How to protect yourself online
We show you how to protect yourself while browsing the world wide web
How to protect yourself online
If you've noodled around with the anonymising network Tor at all, you'll probably have come across the Tor browser, a specially built version of Firefox with extra security layered in. It's actually a crucial part of the Tor's security, because there's more to protecting yourself than just hiding your IP address.
The same principal applies to VPNs. A VPN provides part of the privacy and security package, but it's not the whole deal. It hides your IP address and encrypts your traffic for part of its journey across the internet – but not the whole way.
With a VPN, the connection between you and the VPN provider is encrypted, but the part after that, the connection to the end website, is not. Nor does a VPN prevent your computer from transmitting too much information to end websites, and your browser can very easily leak too much information about you and your activity.
So we're going to look at some of the simple things you can do to stop that – that is, to make your regular browser work more like the Tor browser. We won't go quite as far as Tor (which disables plug-ins) or recommend doing things like disabling JavaScript, which cripples a lot of web sites.
The following tips are going to focus on a few things that you can do without any real impact on how you use the web. We'll focus primarily on Firefox and Chrome, since frankly IE has fewer tools at its disposal for protecting privacy.
Private and incognito browsing
No cookies, no history
Known as Private Browsing in Firefox and IE and Incognito browsing in Chrome, this is a feature that all the major browsers have built in. In Firefox to bring up a Private Browsing Window press 'Ctrl-Shift-P'; in Chrome, press 'Ctrl-Shift-N'.

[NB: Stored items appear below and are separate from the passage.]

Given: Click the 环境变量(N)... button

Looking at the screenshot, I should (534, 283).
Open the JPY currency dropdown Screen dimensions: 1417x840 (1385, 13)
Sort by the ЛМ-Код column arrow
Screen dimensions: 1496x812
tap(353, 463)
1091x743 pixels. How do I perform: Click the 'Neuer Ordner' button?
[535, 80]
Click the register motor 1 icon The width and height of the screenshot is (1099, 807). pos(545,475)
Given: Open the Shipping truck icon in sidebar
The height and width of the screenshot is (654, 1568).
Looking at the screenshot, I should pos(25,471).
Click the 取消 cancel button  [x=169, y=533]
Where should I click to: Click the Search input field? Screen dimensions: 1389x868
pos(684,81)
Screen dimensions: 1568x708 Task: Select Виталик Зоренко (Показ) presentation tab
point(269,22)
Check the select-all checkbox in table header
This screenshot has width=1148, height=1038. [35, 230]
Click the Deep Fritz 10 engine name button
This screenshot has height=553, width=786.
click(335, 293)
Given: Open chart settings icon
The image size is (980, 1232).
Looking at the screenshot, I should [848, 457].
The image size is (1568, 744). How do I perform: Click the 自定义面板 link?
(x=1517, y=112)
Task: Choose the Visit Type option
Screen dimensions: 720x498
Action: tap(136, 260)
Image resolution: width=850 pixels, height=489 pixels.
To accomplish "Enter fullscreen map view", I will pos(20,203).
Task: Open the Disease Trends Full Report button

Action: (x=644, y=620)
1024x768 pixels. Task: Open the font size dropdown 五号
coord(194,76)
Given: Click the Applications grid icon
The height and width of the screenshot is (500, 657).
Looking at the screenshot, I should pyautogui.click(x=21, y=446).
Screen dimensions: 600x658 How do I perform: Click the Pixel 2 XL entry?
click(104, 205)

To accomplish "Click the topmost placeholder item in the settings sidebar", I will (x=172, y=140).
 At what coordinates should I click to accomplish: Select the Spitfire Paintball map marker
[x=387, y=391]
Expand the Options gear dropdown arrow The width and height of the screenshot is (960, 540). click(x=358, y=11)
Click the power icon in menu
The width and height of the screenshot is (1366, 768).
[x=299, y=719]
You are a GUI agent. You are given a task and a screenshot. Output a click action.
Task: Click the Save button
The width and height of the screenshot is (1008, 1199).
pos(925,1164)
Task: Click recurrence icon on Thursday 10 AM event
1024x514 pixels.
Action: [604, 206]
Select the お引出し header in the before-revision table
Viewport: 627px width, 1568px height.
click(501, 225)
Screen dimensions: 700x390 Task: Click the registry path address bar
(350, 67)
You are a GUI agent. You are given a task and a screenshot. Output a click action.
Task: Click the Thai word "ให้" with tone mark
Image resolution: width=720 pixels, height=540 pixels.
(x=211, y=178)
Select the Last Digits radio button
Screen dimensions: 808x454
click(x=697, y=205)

Any browsing done in an incognito/private window has a special property: no history is recorded and (more importantly), no browser cookies are kept after a session ends. Take away cookies, and you take away a lot of power from sites looking to track you through them.
You can set Private/Incognito to be the default in both browsers.
- In Firefox, click on Tools->Option, then click on Privacy. Under the History section, there's a label Firefox will: and a drop-down box. Change the entry in the drop down box to 'Never remember history'. Although it won't have a private mode label, it will use the same settings as Private Browsing.
- In Chrome and IE, you'll need to add a modifier to the startup link. Find the link you click to start the application (not the one in the Taskbar, but in the Programs menu) and right click on it. Select Properties and you should be taken to the Shortcut properties window. Locate the Target field, where it shows the link to the executable file. For Chrome add -incognito to the end of the line. In IE, add -private.
HTTPS Everywhere
End-to-end encryption
Since a VPN only encrypts your connection between you and the VPN provider, the rest of the journey to the final web site is unencrypted. That's where you data can conceivably be intercepted and read.
Using HTTPS, as opposed to regular HTTP, however, creates an encrypted link between you and the end web site. Nobody can intercept and read messages passed between you and the web site, which is why eCommerce sites use it, for example. The thing is, a lot more sites can use it than actually do by default, which is where HTTPS Everywhere comes in. It attempts to force sites that support HTTPS to use it.
It's an add-on available for Chrome, Firefox (including Android) and Opera. It really requires nothing from you: just install it for your browser. It adds a widget in your browser bar, but generally work automatically.
Removal of tracking widgets and analytics
Disconnecting from web trackers
Disconnect is an add-on available for Firefox, Chrome and Opera and does an excellent job of excising tracking elements from the pages you visit. Tracking cookies, Facebook/Google/Twitter widgets, ad links and analytics are all removed from the page before they're downloaded.
It's available as a downloaded app, or you can go to the Extensions/Add-ons section for your browser and search for the Add-on.
It certainly has some overlap with HTTPS Everywhere (since it also tries to force HTTPS), but there's no harm in having both installed.
An incognito search engine
Because searches should be private
Google and Microsoft are rather notorious data gatherers and hoarders. Every search you do is logged and linked to your profile. An anonymous search engine is better. DuckDuckGo and Startpage are good choices.
Firefox includes DuckDuckGo as an option where you go to Options->Search and you can set it as you default. In Firefox, Chrome and IE, if you go to StartPage or DuckDuckGo, there's a link on the page that will add it to your list of search engines, and you can make it default in the browser settings.